No entanto, nem todas as regiões do mundo serão afetadas com a mesma intensidade: algumas sofrerão estas chuvas intensas repetidamente, outras sofrerão uma mudança mais moderada e outras ainda serão mais afetadas por uma redução na precipitação. “ Eventos extremos de precipitação são o resultado de interações atmosféricas complexas e de vários níveis », explica um novo estudo científico publicado em Geociências da Natureza. Pesquisadores americanos, baseados no Texas e no Colorado, desenvolveram, portanto, simulações climáticas com um resolução mais preciso (10 a 25 quilômetros): o objetivo era justamente prever melhor, no futuro, o desenvolvimento e o comportamento dos fenômenos boletim meteorológico levando a fortes chuvas.
“ Num cenário futuro caracterizado por forte transmissões de dióxido de carbono, precipitação extrema diária no terra poderá aumentar cerca de 41% até 2100 », indicam os investigadores. Chuvas fortes, com probabilidade de gerar inundaçõesquase duplicará até ao final do século!

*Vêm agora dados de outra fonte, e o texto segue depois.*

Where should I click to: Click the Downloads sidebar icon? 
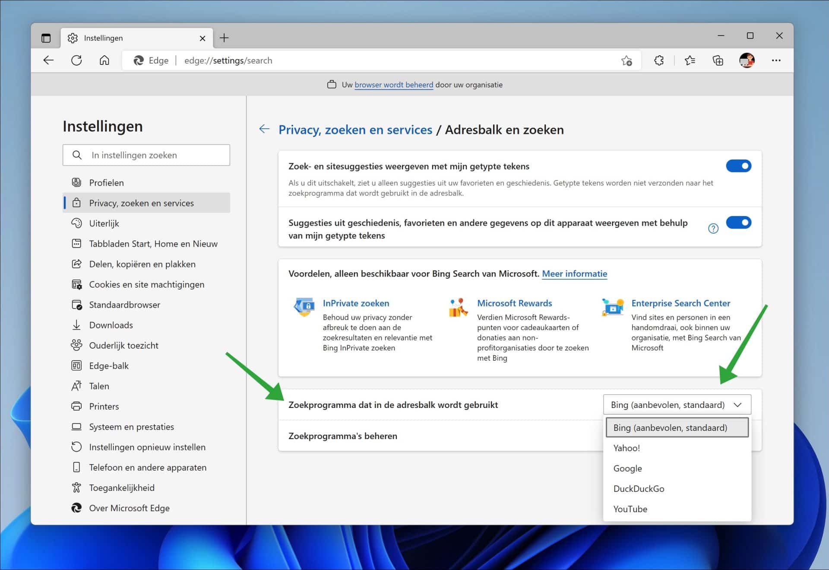pos(76,325)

Os episódios de chuvas extremas aumentarão significativamente no Planeta, mas não em todos os lugares com a mesma intensidade. © arhendrix, Adobe Stock
O hemisfério sul deve se preparar para chuvas cada vez mais extremas
Este valor de 41% é uma média em todo o planeta, mas haverá inevitavelmente grandes diferenças na escala dos continentes, países e regiões. Todos os modelos utilizados para as simulações não concordam com a distribuição exata das áreas onde as chuvas fortes aumentarão mais, mas os diferentes resultados permitem identificar uma tendência ampla:
- América do Sul, Índia, Sudeste Asiático, Indonésia, África Central e norte da Austrália são as áreas onde o risco de precipitação extrema aumentará mais. Apesar das diferenças de intensidade, todos os modelos concordam com o aumento do perigo que estará associado a estas áreas localizadas principalmente nohemisfério sul ;
- os Estados Unidos verão um aumento acentuado no sudeste e ao longo da costa leste até o leste do Canadá. Alguns modelos prevêem um aumento do risco também no Sudoeste, bem como ao longo da costa oeste do Canadá e do Alasca.

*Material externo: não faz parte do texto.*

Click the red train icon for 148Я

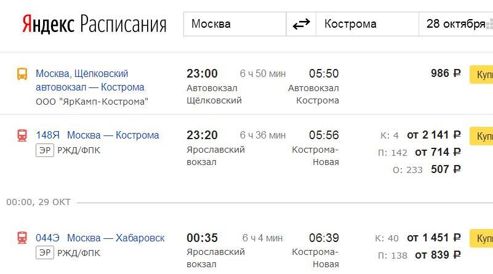[x=22, y=135]
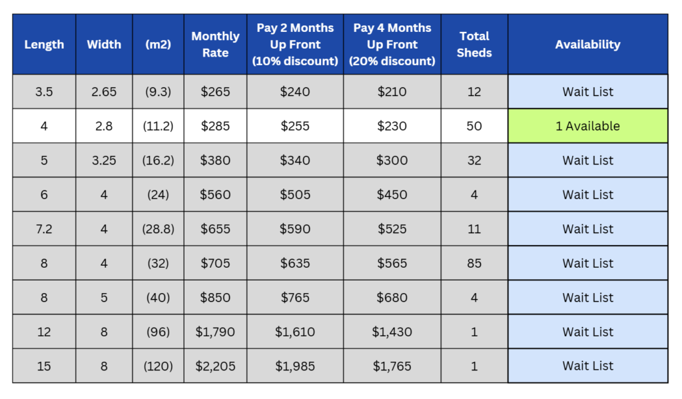Select the $1,790 monthly rate cell
Screen dimensions: 682x399
pyautogui.click(x=215, y=332)
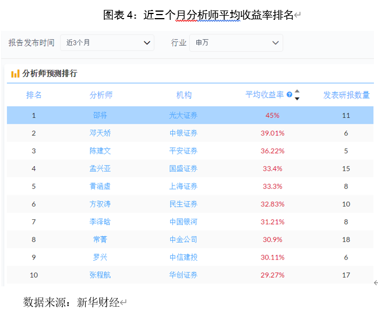Open institution 国盛证券 link

183,169
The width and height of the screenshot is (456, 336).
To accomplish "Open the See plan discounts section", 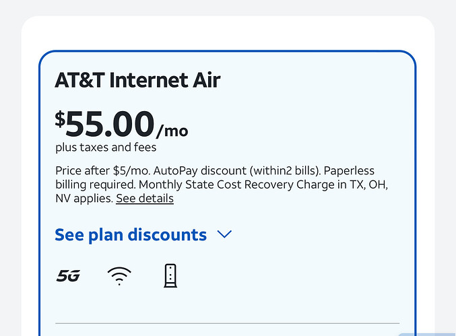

Os resultados de cinco modelos diferentes relativos ao aumento dos episódios de precipitação intensa: a azul as zonas com menor aumento, e a laranja e vermelho as zonas com maior aumento de risco. © Geociências da Natureza
É improvável que a Europa experimente grandes mudanças nas chuvas
A França é uma das áreas onde o aumento das chuvas fortes será menor, segundo os resultados dos investigadores. Alguns modelos ainda prevêem um aumento ligeiramente mais acentuado no sudeste do país, ao longo do Mediterrâneo.
O Ártico, o Canadá, a Rússia e os países escandinavos também sofrerão poucas mudanças em geral.